Keep every line in which "computer" occurs and drop the rest of the data.
------------------------------------------------------------------------
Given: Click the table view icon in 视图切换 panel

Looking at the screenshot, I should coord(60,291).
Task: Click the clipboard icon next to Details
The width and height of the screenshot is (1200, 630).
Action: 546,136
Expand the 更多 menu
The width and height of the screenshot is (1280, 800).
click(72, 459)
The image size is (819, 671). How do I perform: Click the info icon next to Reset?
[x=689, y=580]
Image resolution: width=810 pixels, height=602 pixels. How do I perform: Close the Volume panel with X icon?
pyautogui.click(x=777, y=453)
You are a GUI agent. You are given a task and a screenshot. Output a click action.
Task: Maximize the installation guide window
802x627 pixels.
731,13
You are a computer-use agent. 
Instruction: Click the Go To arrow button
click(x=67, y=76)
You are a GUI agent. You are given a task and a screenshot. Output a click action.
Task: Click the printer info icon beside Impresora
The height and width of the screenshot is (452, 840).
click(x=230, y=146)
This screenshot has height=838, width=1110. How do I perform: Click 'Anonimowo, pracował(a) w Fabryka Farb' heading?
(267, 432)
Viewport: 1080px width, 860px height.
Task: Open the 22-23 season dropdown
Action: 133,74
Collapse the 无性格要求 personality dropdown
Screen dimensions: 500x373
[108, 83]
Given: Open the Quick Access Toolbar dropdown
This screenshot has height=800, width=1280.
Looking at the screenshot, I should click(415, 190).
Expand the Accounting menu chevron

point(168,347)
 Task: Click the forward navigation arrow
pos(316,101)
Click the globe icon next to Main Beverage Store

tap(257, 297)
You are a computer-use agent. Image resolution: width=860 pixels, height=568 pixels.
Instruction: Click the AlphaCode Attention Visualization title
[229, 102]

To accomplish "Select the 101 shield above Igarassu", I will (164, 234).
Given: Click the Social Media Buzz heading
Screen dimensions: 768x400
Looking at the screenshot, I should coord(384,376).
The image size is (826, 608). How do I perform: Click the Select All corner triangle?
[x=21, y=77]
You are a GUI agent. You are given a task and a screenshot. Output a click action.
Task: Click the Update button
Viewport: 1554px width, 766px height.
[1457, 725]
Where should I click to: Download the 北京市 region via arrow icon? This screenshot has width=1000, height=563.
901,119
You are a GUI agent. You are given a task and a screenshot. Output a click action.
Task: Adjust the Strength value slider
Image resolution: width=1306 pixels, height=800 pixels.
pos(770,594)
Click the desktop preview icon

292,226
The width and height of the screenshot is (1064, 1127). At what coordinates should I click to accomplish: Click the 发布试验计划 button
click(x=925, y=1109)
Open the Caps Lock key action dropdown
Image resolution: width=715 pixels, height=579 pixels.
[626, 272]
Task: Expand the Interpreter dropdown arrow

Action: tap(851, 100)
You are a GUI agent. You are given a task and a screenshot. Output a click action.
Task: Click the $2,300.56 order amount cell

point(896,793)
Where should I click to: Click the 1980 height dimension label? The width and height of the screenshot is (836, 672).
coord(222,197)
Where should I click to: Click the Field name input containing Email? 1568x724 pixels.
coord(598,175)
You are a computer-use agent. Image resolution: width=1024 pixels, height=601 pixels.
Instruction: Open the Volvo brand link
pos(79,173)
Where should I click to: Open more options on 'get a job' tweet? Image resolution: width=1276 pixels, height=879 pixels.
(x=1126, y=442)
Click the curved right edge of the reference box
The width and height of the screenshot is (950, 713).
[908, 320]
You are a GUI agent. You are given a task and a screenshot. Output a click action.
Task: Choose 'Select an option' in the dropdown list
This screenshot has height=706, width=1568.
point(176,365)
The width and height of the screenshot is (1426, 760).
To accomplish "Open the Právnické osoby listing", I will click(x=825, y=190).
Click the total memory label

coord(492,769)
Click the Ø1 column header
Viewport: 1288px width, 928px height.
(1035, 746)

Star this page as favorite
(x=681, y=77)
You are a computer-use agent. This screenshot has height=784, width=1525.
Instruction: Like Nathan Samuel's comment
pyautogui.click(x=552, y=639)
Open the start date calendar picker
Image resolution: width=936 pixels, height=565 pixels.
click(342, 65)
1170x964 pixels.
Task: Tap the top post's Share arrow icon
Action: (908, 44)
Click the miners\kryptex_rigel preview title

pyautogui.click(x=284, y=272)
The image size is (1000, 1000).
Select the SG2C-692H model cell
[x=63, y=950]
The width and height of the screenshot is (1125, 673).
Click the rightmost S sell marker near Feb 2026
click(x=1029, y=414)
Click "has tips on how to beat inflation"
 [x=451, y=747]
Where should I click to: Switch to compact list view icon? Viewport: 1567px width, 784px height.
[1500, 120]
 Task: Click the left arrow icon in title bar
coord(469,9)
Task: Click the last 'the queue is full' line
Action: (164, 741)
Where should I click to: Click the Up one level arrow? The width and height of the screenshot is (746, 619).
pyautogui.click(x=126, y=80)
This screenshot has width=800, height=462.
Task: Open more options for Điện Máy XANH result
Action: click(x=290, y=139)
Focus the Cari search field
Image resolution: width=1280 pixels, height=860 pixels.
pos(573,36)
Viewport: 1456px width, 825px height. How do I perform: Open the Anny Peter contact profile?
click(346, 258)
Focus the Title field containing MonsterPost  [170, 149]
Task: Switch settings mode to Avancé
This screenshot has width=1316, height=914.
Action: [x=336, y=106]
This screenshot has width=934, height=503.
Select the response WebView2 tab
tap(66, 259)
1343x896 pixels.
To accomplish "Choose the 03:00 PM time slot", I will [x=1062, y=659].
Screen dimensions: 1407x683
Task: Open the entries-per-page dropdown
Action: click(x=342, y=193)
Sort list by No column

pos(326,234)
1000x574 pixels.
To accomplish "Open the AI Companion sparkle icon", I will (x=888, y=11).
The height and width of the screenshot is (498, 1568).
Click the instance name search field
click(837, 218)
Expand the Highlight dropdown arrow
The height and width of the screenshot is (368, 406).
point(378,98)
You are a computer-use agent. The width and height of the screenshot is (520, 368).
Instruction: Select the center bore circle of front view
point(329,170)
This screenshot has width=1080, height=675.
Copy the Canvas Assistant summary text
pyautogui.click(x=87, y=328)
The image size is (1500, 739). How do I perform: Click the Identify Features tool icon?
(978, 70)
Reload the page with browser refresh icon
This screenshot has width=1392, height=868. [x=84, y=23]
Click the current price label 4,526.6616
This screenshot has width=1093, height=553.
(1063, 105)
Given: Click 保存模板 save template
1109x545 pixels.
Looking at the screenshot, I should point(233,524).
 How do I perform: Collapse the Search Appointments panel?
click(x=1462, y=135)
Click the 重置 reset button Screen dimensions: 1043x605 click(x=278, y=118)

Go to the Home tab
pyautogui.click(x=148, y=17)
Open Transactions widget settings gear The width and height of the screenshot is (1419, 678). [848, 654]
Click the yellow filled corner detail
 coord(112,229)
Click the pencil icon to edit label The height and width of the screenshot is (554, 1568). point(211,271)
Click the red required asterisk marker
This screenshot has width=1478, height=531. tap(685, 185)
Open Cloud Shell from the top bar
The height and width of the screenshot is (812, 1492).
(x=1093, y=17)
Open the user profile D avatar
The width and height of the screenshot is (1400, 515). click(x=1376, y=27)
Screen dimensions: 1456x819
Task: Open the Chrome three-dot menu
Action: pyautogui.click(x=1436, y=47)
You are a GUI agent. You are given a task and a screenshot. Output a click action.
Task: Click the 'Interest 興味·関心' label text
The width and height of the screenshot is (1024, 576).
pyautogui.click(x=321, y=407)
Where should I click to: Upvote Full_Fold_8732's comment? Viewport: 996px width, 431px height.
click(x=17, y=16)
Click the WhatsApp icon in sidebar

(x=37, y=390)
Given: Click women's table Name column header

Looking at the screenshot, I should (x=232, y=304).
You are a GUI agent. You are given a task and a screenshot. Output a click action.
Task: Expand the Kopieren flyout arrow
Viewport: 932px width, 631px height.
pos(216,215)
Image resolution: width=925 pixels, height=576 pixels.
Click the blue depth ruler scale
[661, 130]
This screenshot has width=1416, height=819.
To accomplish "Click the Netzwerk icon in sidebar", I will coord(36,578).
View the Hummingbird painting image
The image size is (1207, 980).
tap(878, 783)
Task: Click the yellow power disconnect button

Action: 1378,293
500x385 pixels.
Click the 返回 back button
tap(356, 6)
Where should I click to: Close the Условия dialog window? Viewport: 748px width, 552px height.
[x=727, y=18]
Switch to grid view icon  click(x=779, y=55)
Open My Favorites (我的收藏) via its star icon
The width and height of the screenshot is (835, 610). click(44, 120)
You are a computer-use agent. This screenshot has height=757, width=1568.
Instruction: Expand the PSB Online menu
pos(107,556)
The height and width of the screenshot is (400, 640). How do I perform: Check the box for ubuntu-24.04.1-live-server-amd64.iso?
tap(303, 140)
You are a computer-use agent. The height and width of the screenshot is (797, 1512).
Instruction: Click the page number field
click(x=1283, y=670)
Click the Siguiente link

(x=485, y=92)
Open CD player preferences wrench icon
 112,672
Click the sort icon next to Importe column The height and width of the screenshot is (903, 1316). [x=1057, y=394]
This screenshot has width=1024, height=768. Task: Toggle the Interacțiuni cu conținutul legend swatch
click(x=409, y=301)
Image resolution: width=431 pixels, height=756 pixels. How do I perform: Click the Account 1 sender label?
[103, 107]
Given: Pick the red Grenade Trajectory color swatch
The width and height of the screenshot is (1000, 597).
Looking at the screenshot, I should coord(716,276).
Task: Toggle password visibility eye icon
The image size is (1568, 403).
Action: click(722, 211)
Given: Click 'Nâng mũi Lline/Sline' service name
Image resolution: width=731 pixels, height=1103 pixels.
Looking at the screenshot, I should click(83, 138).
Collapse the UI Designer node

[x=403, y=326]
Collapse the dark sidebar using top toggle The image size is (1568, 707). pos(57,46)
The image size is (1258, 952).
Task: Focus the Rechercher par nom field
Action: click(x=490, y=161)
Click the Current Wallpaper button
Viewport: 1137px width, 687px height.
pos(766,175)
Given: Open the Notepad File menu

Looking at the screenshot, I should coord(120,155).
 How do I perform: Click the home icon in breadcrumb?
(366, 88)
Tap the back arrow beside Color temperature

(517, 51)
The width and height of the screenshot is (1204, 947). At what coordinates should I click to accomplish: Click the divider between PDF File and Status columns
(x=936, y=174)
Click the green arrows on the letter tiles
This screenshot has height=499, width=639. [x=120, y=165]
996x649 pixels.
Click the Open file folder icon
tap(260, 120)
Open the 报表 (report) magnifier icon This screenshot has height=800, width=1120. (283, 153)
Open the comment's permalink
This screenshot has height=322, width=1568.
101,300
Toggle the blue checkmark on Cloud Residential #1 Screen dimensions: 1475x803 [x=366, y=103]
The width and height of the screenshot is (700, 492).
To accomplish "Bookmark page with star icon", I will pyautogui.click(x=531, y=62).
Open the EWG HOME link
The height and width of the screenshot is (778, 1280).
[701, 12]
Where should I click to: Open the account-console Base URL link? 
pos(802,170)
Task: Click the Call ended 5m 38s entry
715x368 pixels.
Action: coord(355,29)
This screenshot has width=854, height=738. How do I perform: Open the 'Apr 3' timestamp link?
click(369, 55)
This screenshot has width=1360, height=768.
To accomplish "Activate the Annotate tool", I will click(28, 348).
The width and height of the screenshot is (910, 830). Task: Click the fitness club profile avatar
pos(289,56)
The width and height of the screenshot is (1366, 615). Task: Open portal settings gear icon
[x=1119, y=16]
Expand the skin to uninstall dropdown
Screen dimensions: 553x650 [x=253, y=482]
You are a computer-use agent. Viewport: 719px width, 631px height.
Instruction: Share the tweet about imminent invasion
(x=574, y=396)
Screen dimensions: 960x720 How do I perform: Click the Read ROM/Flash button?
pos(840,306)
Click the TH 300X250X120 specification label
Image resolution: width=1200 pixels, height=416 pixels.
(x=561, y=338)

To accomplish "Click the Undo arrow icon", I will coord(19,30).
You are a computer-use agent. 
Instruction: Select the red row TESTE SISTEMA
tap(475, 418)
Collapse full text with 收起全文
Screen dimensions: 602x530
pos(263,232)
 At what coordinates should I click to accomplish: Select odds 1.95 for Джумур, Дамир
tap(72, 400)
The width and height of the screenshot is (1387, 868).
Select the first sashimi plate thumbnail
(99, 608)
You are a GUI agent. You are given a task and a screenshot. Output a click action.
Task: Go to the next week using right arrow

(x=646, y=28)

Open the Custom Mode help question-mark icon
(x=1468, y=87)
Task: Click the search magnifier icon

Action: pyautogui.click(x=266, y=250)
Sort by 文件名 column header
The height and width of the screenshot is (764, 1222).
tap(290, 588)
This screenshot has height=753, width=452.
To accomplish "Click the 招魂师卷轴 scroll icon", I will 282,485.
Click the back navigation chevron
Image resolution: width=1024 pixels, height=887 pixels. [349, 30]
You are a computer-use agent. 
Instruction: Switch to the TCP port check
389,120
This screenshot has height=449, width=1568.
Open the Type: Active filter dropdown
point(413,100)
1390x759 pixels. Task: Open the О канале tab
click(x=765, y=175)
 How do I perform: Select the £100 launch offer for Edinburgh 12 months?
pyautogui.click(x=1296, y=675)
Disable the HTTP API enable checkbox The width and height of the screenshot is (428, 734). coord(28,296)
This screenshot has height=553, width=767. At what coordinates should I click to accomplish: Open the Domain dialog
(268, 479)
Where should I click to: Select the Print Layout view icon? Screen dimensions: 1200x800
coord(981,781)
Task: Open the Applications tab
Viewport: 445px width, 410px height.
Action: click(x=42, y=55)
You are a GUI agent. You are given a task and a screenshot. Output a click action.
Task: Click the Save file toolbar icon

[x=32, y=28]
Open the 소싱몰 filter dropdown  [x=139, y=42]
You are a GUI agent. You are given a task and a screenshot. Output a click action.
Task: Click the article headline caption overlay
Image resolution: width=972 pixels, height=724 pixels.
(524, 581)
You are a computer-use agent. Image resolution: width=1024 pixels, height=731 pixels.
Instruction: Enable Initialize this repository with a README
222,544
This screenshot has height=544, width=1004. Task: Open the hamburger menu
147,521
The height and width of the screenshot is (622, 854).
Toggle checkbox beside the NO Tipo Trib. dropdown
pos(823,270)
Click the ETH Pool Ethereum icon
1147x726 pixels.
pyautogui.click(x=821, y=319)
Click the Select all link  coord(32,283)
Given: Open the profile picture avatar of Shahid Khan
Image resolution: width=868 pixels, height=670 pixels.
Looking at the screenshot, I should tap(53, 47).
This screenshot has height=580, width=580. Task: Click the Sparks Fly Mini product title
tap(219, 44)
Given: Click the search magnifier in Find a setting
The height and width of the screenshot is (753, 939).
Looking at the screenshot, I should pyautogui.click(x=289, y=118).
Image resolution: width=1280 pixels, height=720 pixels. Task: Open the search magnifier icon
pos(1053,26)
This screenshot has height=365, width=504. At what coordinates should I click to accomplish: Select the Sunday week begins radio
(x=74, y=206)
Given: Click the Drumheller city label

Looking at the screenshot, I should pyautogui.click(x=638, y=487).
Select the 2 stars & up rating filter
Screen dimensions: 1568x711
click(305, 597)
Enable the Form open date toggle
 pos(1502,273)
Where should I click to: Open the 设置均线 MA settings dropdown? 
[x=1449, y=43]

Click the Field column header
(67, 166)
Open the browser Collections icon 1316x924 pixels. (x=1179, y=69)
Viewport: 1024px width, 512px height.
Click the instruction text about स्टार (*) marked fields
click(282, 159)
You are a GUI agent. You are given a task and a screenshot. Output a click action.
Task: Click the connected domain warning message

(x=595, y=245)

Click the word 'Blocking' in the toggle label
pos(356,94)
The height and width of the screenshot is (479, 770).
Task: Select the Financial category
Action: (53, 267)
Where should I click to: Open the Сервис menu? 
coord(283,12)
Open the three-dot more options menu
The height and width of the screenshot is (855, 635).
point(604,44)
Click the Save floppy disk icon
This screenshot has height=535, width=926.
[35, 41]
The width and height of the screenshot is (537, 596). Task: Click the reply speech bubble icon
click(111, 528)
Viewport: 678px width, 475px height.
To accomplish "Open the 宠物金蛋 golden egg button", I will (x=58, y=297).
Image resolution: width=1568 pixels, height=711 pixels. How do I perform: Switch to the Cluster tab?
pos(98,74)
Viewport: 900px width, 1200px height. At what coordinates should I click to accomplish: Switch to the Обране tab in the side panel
------------------------------------------------------------------------
» **Finished exercise**:
You are a computer-use agent. 
You are a computer-use agent. Image resolution: width=860 pixels, height=568 pixels.
You are a computer-use agent. Image resolution: width=1024 pixels, height=601 pixels.
You are a computer-use agent. This screenshot has height=784, width=1525.
You are a computer-use agent. The width and height of the screenshot is (520, 368).
You are a computer-use agent. This screenshot has height=757, width=1568.
You are a computer-use agent. The height and width of the screenshot is (797, 1512).
You are a computer-use agent. Viewport: 719px width, 631px height.
You are a computer-use agent. 
You are a computer-use agent. 
You are a computer-use agent. Image resolution: width=1024 pixels, height=731 pixels.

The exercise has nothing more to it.